# [Gegebene Aufgabe]
Gib aus dem unten stehenden Text über die Zuständigkeit für das Firmennetz den Abschnitt wortgetreu aus, der mit „Diese Aufteilung hat“ beginnt und mit „Einstellungen) unbekannt sind.“ endet.

# [Zu lesender Text]
┄┄┄┄┄┄
In unserem Netz haben die IT´ler nicht verloren.

So und nicht anders sollte es meiner Meinung auch sein !


----------



## MW (1 Dezember 2008)

bei uns sind die EDV´ler für das gesamte Ethernet Netz zuständig.
Bei PC Problemen oder netzwerkproblemen sind die EDV´ler als erstes zuständig, wenn diese nicht greifbar sind ist abteilung E-Technik zuständig.

Diese Aufteilung hat allerdings einen entscheidenen Nachteil, dass bei Kommunikationsproblemen zwischen SPS <-> SPS oder SPS <-> PC die EDV´ler nicht weiterkommen, weil sie nicht viel von der SPS verstehen und die E-Technik kommt nicht immer weiter, weil die Netzstruktur (und Einstellungen) unbekannt sind.
┄┄┄┄┄┄
# [Vorliegendes Material]
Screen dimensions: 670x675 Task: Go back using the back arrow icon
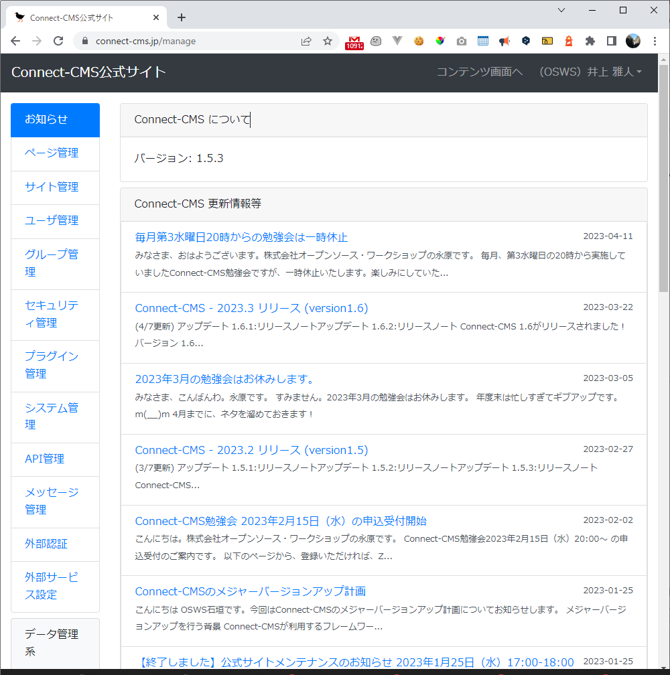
┄┄┄┄┄┄
# [Lösung zur Aufgabe]
Diese Aufteilung hat allerdings einen entscheidenen Nachteil, dass bei Kommunikationsproblemen zwischen SPS <-> SPS oder SPS <-> PC die EDV´ler nicht weiterkommen, weil sie nicht viel von der SPS verstehen und die E-Technik kommt nicht immer weiter, weil die Netzstruktur (und Einstellungen) unbekannt sind.